If you want Sanderson Newby Green in a Dulux tin, go for Dulux Breton Blue. It lands at a ΔE of 1.3 from the original — that's well inside the "very close" threshold and, on a wall, you'd struggle to tell them apart. The name throws people, mind: Newby Green is one of those deep, moody greens that reads distinctly teal-to-blue in lower light, which is exactly why Dulux's nearest neighbour sits in the "blue" camp.
Worth flagging the LRV here too. Breton Blue comes in at LRV 8.4, so it's a genuinely dark colour that soaks up light. That's the whole point of a shade like this — it's built for drama on a chimney breast, a panelled dining room, or a small cloakroom you want to feel like a jewel box. Just go in with eyes open: in a north-facing room with little natural light, it'll feel properly inky.
The runner-up is Dulux Night Seas at ΔE 2.8 and LRV 7.9. That's still a respectable match, but it's a touch further off than Breton Blue and reads marginally cooler. If you can only get hold of one, Breton Blue is the one to chase.
The usual "but what about" question: will a Dulux match in the same depth as a Sanderson colour behave identically? Not quite. Sanderson's own formulations carry their pigment and finish character, so even at ΔE 1.3 the sheen and the way it shifts through the day can differ slightly between brands. That's normal and nothing to worry about.
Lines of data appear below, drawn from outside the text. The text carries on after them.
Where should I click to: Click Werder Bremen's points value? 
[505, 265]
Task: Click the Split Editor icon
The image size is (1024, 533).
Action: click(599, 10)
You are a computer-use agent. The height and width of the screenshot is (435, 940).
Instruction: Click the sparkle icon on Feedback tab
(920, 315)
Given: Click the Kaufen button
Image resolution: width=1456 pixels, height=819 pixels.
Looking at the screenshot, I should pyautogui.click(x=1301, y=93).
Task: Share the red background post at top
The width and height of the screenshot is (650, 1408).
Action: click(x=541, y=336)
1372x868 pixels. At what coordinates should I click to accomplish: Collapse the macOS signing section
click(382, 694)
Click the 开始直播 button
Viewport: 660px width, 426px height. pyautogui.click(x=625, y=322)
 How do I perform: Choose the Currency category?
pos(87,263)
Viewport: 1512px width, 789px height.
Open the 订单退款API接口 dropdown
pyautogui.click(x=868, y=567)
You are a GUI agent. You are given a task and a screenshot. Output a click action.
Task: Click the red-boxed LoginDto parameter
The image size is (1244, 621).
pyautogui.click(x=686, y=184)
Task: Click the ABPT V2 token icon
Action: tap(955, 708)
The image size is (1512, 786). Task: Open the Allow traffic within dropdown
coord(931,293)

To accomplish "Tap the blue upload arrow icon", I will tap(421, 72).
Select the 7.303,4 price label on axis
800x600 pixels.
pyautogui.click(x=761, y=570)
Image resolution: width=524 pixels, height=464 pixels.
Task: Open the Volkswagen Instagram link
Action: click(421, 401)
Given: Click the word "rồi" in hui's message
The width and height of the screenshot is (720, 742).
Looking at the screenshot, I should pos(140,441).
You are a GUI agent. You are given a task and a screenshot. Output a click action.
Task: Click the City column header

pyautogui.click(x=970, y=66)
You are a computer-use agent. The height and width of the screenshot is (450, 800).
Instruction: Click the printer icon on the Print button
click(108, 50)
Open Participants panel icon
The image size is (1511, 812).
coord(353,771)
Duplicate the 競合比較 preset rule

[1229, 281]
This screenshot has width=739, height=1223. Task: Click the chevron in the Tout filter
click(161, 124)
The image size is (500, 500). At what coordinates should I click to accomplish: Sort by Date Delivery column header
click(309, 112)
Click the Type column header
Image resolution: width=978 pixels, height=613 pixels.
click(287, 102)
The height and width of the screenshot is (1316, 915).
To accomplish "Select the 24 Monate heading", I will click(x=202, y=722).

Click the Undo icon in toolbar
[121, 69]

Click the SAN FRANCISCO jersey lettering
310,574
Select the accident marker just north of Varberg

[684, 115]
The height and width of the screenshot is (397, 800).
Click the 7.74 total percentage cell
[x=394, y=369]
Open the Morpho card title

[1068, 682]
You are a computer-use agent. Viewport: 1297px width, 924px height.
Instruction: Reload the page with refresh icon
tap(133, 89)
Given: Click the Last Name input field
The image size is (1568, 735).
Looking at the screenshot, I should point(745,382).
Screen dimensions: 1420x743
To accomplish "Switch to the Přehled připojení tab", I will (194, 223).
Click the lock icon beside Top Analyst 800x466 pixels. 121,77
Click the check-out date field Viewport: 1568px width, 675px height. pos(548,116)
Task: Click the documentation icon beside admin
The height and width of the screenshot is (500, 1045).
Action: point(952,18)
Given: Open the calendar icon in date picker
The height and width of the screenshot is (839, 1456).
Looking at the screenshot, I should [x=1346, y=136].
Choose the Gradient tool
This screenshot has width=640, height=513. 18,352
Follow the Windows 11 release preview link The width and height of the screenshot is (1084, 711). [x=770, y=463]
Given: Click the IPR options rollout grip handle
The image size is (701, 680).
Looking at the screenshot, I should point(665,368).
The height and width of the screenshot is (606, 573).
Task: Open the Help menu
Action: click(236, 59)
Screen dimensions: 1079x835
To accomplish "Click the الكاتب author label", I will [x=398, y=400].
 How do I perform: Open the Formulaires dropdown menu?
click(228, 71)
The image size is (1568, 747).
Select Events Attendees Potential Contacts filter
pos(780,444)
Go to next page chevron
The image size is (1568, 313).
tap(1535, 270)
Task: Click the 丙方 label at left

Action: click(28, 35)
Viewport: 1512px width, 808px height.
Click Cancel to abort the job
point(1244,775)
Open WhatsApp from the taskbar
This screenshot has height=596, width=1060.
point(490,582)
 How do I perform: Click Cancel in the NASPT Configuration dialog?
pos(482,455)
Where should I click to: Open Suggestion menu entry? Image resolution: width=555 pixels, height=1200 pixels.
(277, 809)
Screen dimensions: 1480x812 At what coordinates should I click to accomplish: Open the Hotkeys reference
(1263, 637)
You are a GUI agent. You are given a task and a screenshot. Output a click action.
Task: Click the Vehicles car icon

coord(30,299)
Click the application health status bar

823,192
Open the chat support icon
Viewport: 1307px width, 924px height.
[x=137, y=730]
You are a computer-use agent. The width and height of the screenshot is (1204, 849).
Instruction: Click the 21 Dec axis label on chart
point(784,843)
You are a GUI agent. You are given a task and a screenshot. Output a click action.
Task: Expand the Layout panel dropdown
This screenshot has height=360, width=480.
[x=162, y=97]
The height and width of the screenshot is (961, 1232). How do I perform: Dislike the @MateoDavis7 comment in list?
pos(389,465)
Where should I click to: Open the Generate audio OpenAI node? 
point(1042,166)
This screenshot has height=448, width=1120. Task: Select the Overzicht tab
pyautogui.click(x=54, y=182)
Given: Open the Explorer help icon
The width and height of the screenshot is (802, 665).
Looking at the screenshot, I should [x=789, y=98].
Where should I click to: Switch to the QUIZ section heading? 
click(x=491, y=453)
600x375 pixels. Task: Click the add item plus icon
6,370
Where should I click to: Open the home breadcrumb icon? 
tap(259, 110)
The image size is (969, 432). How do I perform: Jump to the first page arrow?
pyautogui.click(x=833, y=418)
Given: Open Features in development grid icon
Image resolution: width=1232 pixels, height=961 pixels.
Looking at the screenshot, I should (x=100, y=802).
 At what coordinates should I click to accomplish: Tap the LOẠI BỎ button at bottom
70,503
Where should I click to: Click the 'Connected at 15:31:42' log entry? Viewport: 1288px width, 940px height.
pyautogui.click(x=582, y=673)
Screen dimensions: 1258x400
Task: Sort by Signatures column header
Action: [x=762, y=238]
Practical advice: never sign off a dark colour off the fan deck. Get a sample pot of Breton Blue, paint two coats onto a bit of lining paper or an offcut, and move it round the room across the day — morning, midday, and under your evening lamps. Dark teals like this are completely transformed by artificial light, so the lamp test matters more than the daylight one.